Aww I miss his goggles, lol.

He now looks ALOT like my Kingdra.


----------



## LaniBaby (Apr 14, 2009)

yeah. i'm sad he lost the goggles, too. they were little oddities. who knows though? maybe he'll develop a lightning bolt along his side or something equally awesome.


----------



## dramaqueen (Jul 7, 2008)

Aww, but he's still gorgeous!!


----------



## dukie1346 (Mar 22, 2009)

He's awesome!


----------



## ZanZan (May 18, 2009)

That's definetly one purty fish


----------



## IonBaller07 (Mar 29, 2009)

Lol, I cant wait for the lightning bolt fiish. But then you'll have to change his name to Harry.


----------



## jonnylaw37 (May 23, 2009)

Wow he has changed a lot! He is beautiful


----------



## LaniBaby (Apr 14, 2009)

i'm glad you guys still like him.  he's pleased to hear it! he's a little harder to see now since i put in the black sand and he decided to turn black. I don't suppose that had anything to do with it....

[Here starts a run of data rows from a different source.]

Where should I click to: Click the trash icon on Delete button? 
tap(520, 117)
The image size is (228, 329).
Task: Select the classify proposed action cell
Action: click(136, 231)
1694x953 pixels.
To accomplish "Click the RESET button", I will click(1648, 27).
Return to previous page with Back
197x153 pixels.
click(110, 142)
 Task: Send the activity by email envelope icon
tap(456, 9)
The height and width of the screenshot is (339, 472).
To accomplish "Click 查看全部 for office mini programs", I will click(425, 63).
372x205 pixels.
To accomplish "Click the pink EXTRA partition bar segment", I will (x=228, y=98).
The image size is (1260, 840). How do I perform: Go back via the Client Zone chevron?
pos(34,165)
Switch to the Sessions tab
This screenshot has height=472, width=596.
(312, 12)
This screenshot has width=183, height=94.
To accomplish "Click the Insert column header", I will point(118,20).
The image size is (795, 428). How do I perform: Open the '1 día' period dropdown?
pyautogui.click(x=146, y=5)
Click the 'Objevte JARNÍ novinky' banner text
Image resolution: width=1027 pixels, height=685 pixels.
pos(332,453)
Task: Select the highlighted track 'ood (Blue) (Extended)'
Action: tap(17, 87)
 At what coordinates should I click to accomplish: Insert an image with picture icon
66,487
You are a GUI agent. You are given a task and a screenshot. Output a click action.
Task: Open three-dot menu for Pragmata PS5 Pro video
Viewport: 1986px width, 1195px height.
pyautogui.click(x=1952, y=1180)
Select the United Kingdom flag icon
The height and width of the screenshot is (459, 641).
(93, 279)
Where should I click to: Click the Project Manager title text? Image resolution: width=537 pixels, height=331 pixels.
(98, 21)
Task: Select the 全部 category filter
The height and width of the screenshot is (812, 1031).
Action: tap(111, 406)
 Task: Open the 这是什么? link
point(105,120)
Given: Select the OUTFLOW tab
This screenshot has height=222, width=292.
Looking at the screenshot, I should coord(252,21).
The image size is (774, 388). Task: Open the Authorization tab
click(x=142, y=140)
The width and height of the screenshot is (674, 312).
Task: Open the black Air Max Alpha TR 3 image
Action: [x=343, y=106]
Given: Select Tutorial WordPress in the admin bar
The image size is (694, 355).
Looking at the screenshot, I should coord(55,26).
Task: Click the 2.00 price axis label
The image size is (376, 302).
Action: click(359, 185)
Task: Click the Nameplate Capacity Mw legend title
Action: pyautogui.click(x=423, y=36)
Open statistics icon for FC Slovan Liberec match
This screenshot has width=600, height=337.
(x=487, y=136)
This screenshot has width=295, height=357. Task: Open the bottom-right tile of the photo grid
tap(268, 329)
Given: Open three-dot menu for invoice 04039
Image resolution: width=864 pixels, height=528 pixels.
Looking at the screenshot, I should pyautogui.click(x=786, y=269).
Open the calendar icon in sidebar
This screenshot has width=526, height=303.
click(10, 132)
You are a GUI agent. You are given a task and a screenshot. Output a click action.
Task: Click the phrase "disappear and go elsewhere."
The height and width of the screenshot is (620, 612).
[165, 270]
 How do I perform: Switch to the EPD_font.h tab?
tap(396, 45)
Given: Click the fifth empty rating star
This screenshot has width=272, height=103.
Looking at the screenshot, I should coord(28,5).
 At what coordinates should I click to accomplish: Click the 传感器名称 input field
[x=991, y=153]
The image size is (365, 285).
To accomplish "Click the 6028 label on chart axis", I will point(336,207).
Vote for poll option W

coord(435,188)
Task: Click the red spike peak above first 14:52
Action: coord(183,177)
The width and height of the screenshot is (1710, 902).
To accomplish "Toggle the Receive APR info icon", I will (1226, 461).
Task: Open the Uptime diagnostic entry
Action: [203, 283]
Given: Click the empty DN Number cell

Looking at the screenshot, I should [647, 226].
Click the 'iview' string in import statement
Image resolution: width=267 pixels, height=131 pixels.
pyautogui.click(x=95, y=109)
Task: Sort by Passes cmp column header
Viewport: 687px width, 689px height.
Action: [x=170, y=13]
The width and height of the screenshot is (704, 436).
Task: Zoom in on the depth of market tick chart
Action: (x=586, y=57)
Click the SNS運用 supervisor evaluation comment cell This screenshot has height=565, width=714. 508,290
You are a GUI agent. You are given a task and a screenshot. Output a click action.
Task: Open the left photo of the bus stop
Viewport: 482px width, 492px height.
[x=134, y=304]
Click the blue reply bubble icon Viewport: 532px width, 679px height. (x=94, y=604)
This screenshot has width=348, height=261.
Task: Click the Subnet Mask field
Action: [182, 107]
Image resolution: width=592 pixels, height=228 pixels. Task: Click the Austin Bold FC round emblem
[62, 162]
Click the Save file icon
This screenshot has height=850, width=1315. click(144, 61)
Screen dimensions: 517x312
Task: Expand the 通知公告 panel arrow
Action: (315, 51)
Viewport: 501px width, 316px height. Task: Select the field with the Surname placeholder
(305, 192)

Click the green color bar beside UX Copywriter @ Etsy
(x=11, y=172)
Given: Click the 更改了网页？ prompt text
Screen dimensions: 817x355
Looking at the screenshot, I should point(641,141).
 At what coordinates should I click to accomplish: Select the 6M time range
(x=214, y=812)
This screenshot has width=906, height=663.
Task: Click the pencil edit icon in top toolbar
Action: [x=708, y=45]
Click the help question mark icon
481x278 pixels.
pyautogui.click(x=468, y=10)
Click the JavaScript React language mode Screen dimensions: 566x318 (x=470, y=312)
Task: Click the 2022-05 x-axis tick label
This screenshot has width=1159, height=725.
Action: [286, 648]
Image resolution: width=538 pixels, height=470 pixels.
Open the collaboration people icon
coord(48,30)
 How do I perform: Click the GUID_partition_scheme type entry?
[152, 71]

there's this crazy article with photos on that betty splendens site regarding marbles and how they change. you can see this one that looks like bluey does now that turned red and white. i'd love it if bluey turned red and white, but then i really would have to change his name....but the different stages of that fish are AMAZING. it looks like his colors are just melting off. it's so neat. I'm really enjoying watching bluey change.  i'll keep you all updated!


----------



## dramaqueen (Jul 7, 2008)

Maybe he'll change to red, white and blue and you'll have a patriotic fish! lol


----------



## ninjaboyjeff (Jun 2, 2009)

Oh my gosh, that's so rad .. I've never seen eyes like that before! How come he had those?


Awesome fish!!


----------



## LaniBaby (Apr 14, 2009)

jeff, he had those because the breeder was specifically trying to keep them in the line. his great grandfather apparently had white eyes, one of which looked like a heart. i've seen a photo of him and it was pretty neat. so most of bluey's brothers got the eyes, too, and they've stayed in the line. unfortunately, bluey seems to have lost his, but maybe he'll get them back? i did really like them.... and i assure you there was a bit of a cussing session when i saw the black start to creep in.


----------



## dramaqueen (Jul 7, 2008)

Who knows? Maybe they WILL come back.


----------



## crowntail lover (Apr 25, 2009)

Lol. I miss his goggles!! But he is still amazing!! 
lol. Nepolean is a patriotic guy! haha


----------